SCRIPTA MANENT – 10

950

L’ITALIA È UN’ISOLA CHE SI IMMERGE NEL MEDITERRANEO. SE PER GLI ALTRI IL MEDITERRANEO È UNA STRADA, PER NOI ITALIANI È LA VITA 
Dal discorso pronunciato da Benito Mussolini a Milano il 1° novembre 1936, in parte riportato sui muri di un edificio sia a Monreale (PA) che a Sant’Antioco (CI), si evince la necessità, politica e spirituale, italiana e quindi romana, di proiettare Roma – la Qibla dell’Occidente, per usare un’espressione cara a De Giorgio – sul Mediterraneo, “mare nostrum” sul quale gettare i ponti della civiltà, accendere i fari della Tradizione, guidare le anime assediate dal mare in tempesta.
Il Mediterraneo è la culla della civiltà greco-romana, dove affondano le radici della nostra cultura. Se per i mercanti Cartaginesi e i loro eredi il Mediterraneo non è stato altro che una strada da percorrere per accaparrarsi l’oro, da Odisseo a Enea, il mar Mediterraneo ha rappresentato la via per il compimento di una vita eroica. La nostra civiltà è sorta dall’eroismo di uomini che seppero attraversare le acque perigliose di questo mare, che è vita ma anche morte, che è pace ma anche guerra.
Come ricordato nel volume edito da Cinabro Edizioni “L’epica dei cieli e dei mari“, nel quale sono stati raccolti gli articoli di Evola pubblicati su “L’ala d’Italia” e “L’Italia marinara”, il motto “Navigare necesse est, vivere non est necesse“, noto anche con delle varianti, è l’esortazione che, secondo Plutarco, Gneo Pompeo diede ai suoi marinai, che opponevano resistenza all’idea di imbarcarsi alla volta di Roma a causa del cattivo tempo: «Sul punto di salpare, dato che soffiava per mare un gran vento e i timonieri rumoreggiavano, imbarcatosi per primo e ordinando di levare l’ancora gridò: Navigare è necessario, vivere non è necessario!» (Plutarco, Vita di Pompeo, 50, 1).
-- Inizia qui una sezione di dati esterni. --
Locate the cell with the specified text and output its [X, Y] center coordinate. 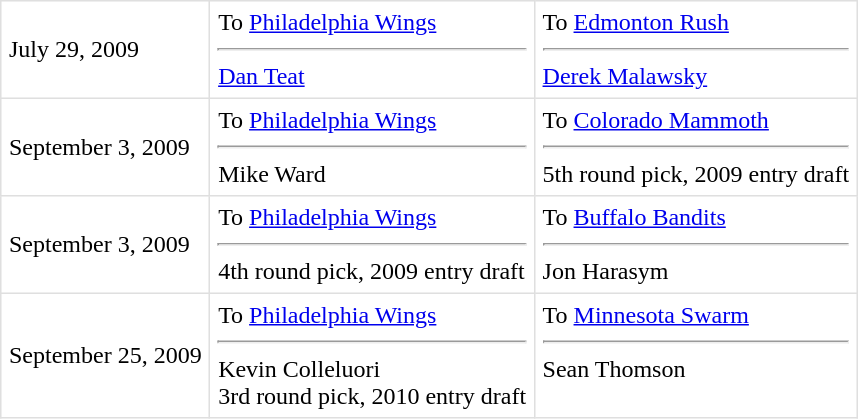
To Philadelphia Wings Mike Ward [372, 147]
September 25, 2009 [106, 355]
To Minnesota SwarmSean Thomson [696, 355]
To Buffalo BanditsJon Harasym [696, 245]
To Edmonton RushDerek Malawsky [696, 50]
To Philadelphia Wings 4th round pick, 2009 entry draft [372, 245]
July 29, 2009 [106, 50]
To Colorado Mammoth5th round pick, 2009 entry draft [696, 147]
To Philadelphia Wings Kevin Colleluori3rd round pick, 2010 entry draft [372, 355]
To Philadelphia Wings Dan Teat [372, 50]
Provide the (X, Y) coordinate of the cell's center where the given text is located.  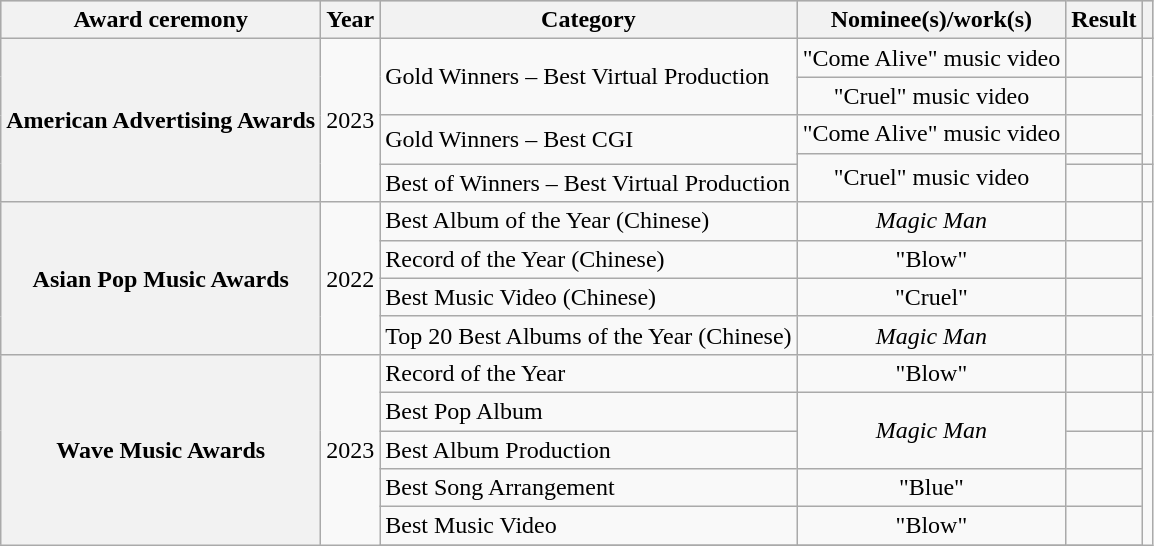
Best Music Video (Chinese) (588, 297)
Best of Winners – Best Virtual Production (588, 183)
2022 (350, 278)
Record of the Year (588, 373)
Year (350, 20)
Gold Winners – Best CGI (588, 140)
"Blue" (932, 488)
Wave Music Awards (161, 449)
Top 20 Best Albums of the Year (Chinese) (588, 335)
Best Pop Album (588, 411)
Best Album Production (588, 449)
Best Music Video (588, 526)
Gold Winners – Best Virtual Production (588, 77)
American Advertising Awards (161, 120)
Record of the Year (Chinese) (588, 259)
Best Song Arrangement (588, 488)
Best Album of the Year (Chinese) (588, 221)
Asian Pop Music Awards (161, 278)
"Cruel" (932, 297)
Award ceremony (161, 20)
Result (1104, 20)
Nominee(s)/work(s) (932, 20)
Category (588, 20)
Pinpoint the cell where the given text exists, returning its [x, y] midpoint coordinate. 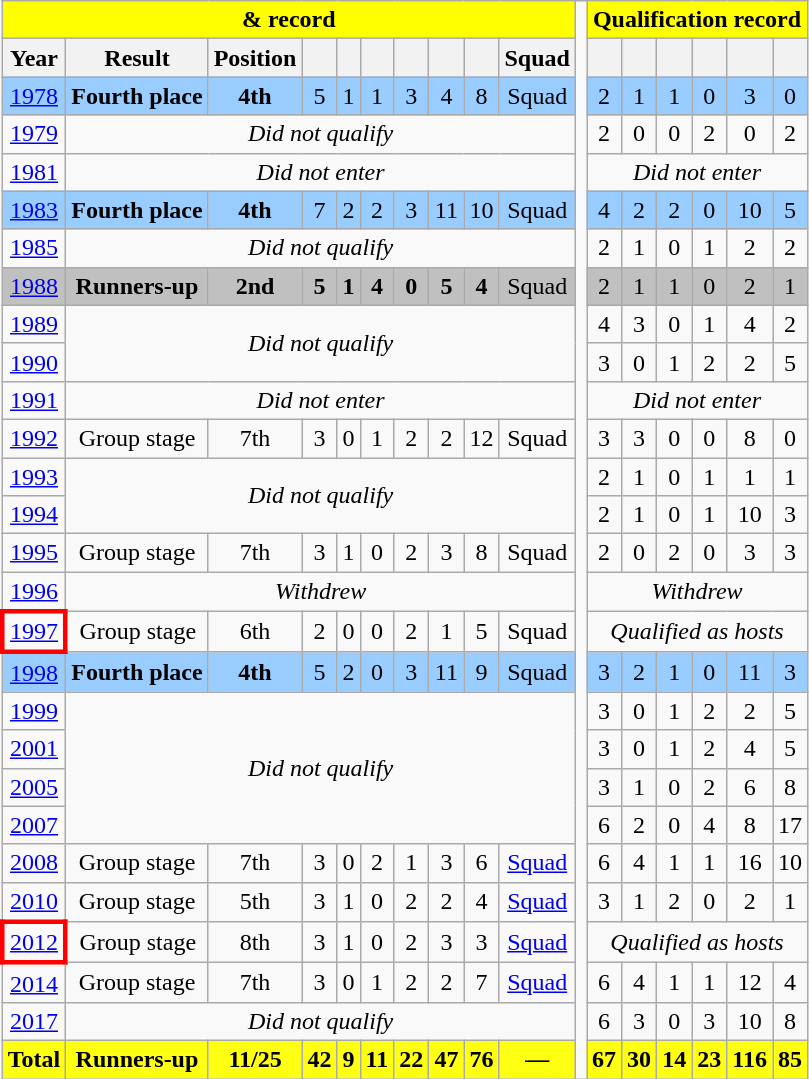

Il motto venne poi ripreso dalla Lega Anseatica e da Gabriele D’Annunzio, che lo inserì nell’incipit della sua poesia “Alle Pleiadi e ai Fati”, che è la prima delle “Laudi” («Gloria al Latin che disse: Navigare è necessario; non è necessario vivere” / A lui sia gloria in tutto il Mare»). 
Fu quindi Benito Mussolini a riutilizzare il motto, dapprima in un celebre articolo uscito su “Il Popolo d’Italia” il primo gennaio del 1920, poco più di un anno dopo la firma dell’armistizio di Compiègne che segnò la fine, per l’Italia, della Prima Guerra Mondiale, in cui il Duce scriveva molto significativamente: «Vive il motto che prima di essere dell’anseatica Brema fu di Roma imperiale: “navigare necesse”. […] Ma per noi “navigare” significa battagliare. Contro gli altri, contro noi  stessi. La nostra battaglia è più ingrata ma è più bella perché ci impone di contare soltanto sulle nostre forze. Noi abbiamo stracciato tutte le verità rivelate, abbiamo sputato su tutti i dogmi, respinto tutti i paradisi, schernito tutti i ciarlatani – bianchi rossi neri – che mettono in commercio le droghe miracolose per dare la “felicità” al genere umano […]. Noi soli immuni dal contagio. L’esito di questa battaglia è per noi d’ordine secondario. Per noi il combattimento ha il premio in sé anche se non sia coronato dalla vittoria. […] Ma intanto «navigare necesse». Anche contro corrente. Anche contro il gregge. Anche se il naufragio attende i portatori solitari e orgogliosi della nostra eresia». L’esortazione fu poi ripresa da Mussolini in un discorso a Catania l’11 maggio 1924: «O popolo di Catania marinara! Dobbiamo tornare ad amare il mare, a sentire la ebbrezza del mare, poiché, “vivere non necesse sed navigare necesse est”».